A fourth module for judging the data item e_iFrequency of (f)_iWhether the size is larger than or equal to a high-frequency key threshold epsilon or not is judged, if yes, the fifth module is started, and if not, the sixth module is started;

a fifth module for judging whether the existing key number in the high-frequency key set S is equal to the maximum key number C of the high-frequency key set, if so, the data item e is_iReplace the key with the smallest value in the set S of high frequency keys and set the value of the key as f_i+f_minWherein f is_minIs the minimum value of the keys in the high-frequency key set S, and then the tenth module is switched to; otherwise, the data item e is put_iAnd frequency f_iInserting the key value as a new key value into the high-frequency key set S, and then switching to a tenth module;

a sixth module for judging the data item e_iFrequency of (f)_iWhether the size is larger than or equal to the low-frequency key threshold value theta is judged, if yes, the ninth module is switched to, and if not, the seventh module is switched to;

a seventh module, configured to determine whether the low frequency key queue Q is full, and if so, delete the data item e of the head node in the low frequency key queue Q first_hThen the data item e_iInserting the data item into the low frequency key queue Q, then entering an eighth module, otherwise, directly inserting the data item e_iInsert into low frequency key queue Q, then goEntering a ninth module;

an eighth module for determining a data item e of a head node in the low frequency key queue Q_hProbability of attenuation of

If the number is more than the random number r, using a digital bloom filter to carry out comparison on the data item e of the head node in the low-frequency key queue Q_hUpdating to obtain the data item e_hThe updated frequency number is then entered into a ninth module, wherein b is a preset exponential base number, b>1 and b ≈ 1, f_hFor data item e of head node in low frequency key queue Q_hR is a random number generated by the random number generator in the range of [0, 1); otherwise, entering a ninth module;

a ninth module for grouping data items e using a key-value grouping algorithm_iAllocating downstream instances and adding 1 to the total number M of processed data items in the data stream;

a tenth module for merging the data item e with the set of high frequency keys S_iDetermining the number of downstream instances to which the key can be allocated according to the value size corresponding to the same key, selecting one downstream instance from the downstream instances according to the determined number of downstream instances, and allocating the selected downstream instance to the data item e_iAnd adds 1 to the total number of processed data items M in the data stream.

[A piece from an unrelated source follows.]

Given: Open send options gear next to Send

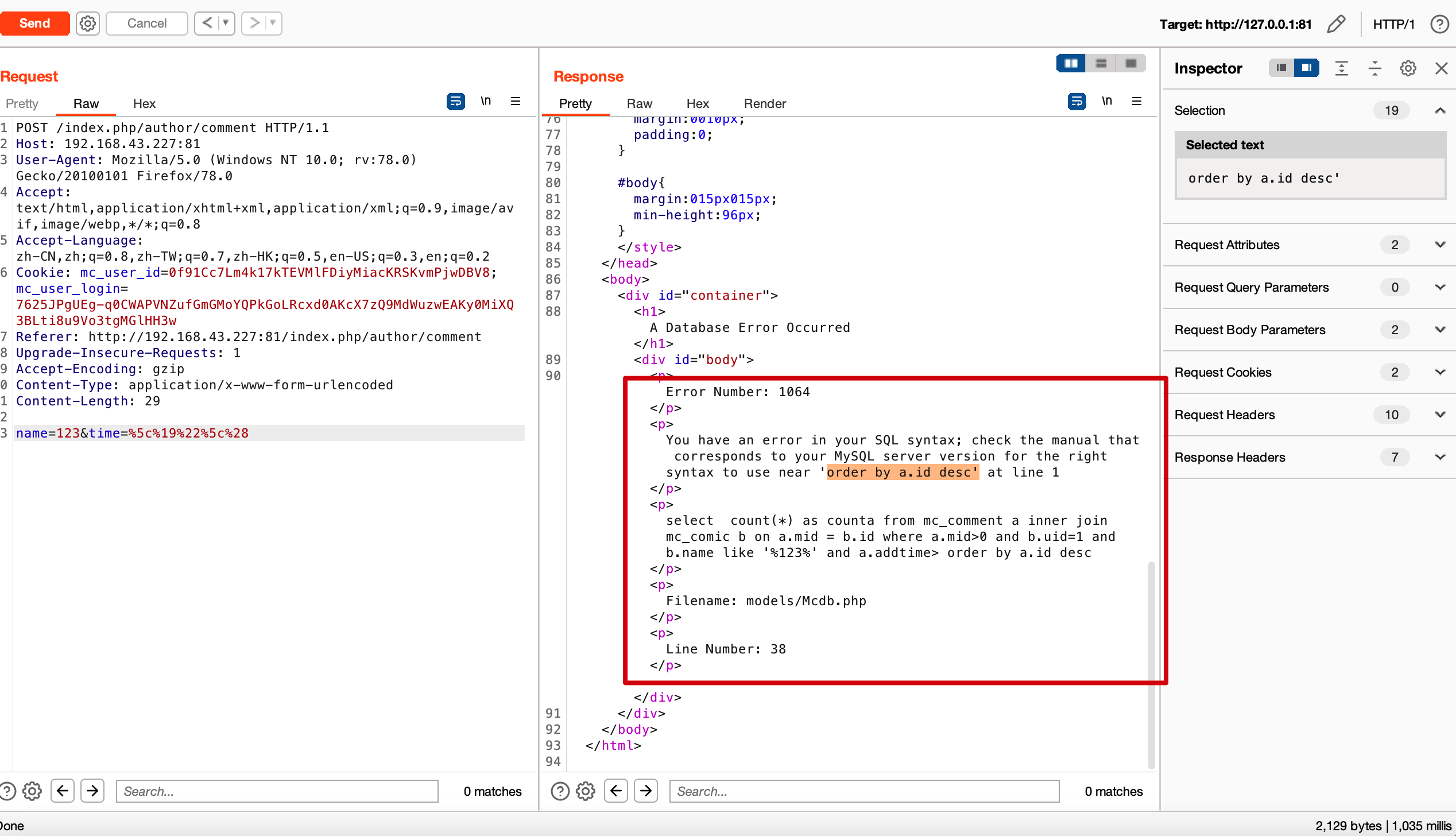Looking at the screenshot, I should (x=88, y=24).
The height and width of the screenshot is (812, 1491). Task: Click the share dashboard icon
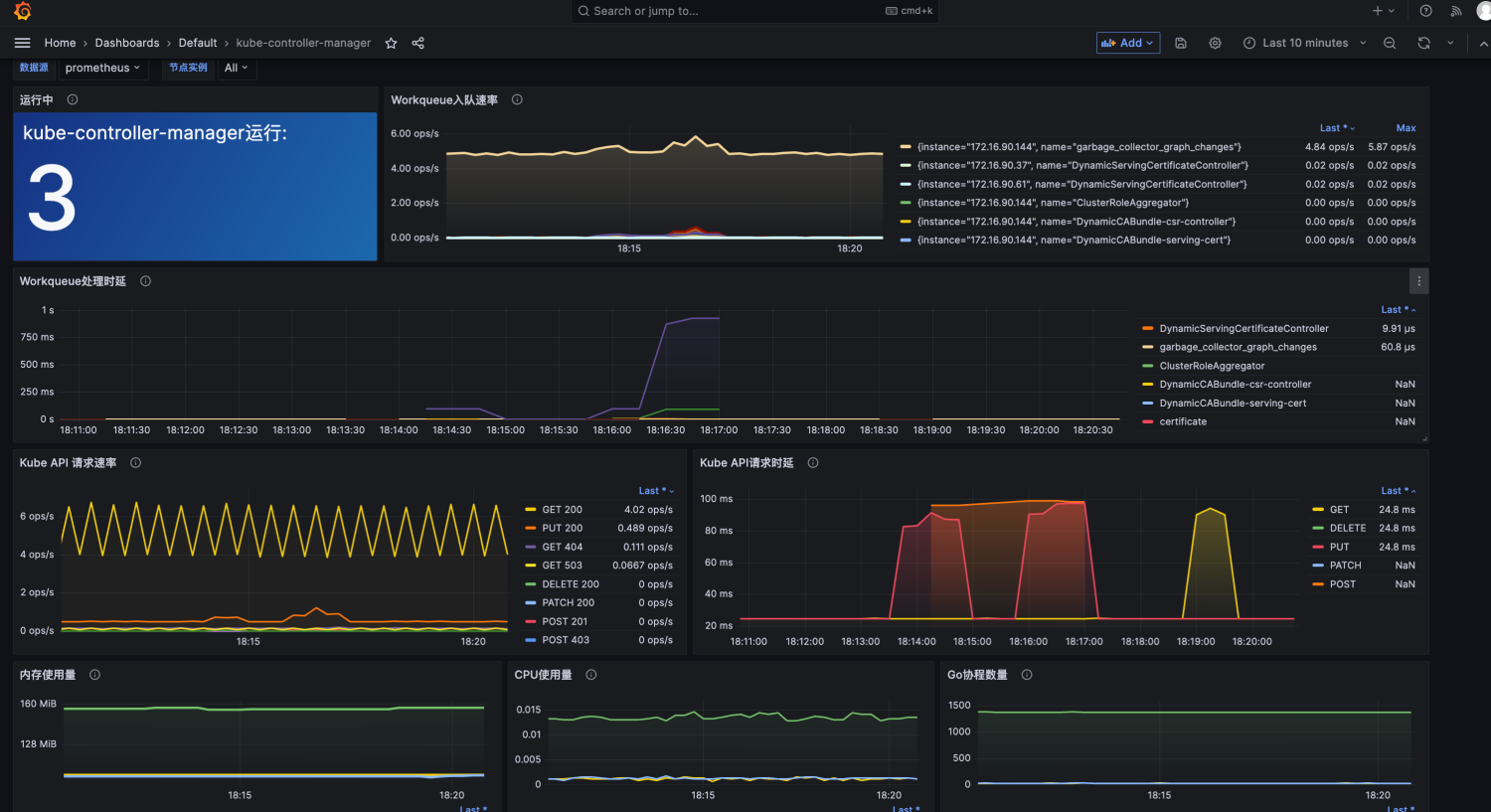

In general, compared with the prior art, the above technical solution contemplated by the present invention can achieve the following beneficial effects:

(1) in the step (2), the high-frequency key set is stored by adopting a lightweight data structure, so that the space efficiency is high, the collection is conveniently loaded into a memory by a downstream instance, and meanwhile, the high-frequency key set supports quick O (1) online query and update, and the purpose of quickly selecting keys distributed to the downstream instance is realized;

(2) in the step (3), each data item in the data stream is monitored by using a counting type bloom filter, and the counting type bloom filter has high calculation and memory efficiency and simultaneously supports the insertion and deletion of the data item;

(3) in the step (6), the low-frequency keys are cached by using the low-frequency key queue with limited length, and the low-frequency keys stored in the counting type bloom filter are removed according to the first-in first-out characteristic of the queue with a certain attenuation probability, so that the relatively small low-frequency keys can be filtered out by the attenuation probability, the memory occupation of the counting type bloom filter is saved, and the probability of hash operation result conflict among different data items is also reduced;

(4) in the step (7), the keys in the high-frequency key set are distinguished according to the value sizes, the keys with the slightly different key values are distributed to 2 downstream instances, the keys with the greatly different key values are distributed to different downstream instances according to the value sizes, the distributed downstream instance number can be dynamically updated according to the change of the data stream, so that the load balance among all the downstream instances is realized, and the unnecessary memory overhead is reduced by distributing fewer downstream instances for the keys with the relatively small key values.

Drawings

FIG. 1 is a schematic view of the process of the present invention;

fig. 2 is a flow chart of the method of the present invention.

Detailed Description

In order to make the objects, technical solutions and advantages of the present invention more apparent, the present invention is further described in detail with reference to the following embodiments. It should be understood that the specific embodiments described herein are merely illustrative of the invention and are not intended to limit the invention. In addition, the technical features involved in the embodiments of the present invention described below may be combined with each other as long as they do not conflict with each other.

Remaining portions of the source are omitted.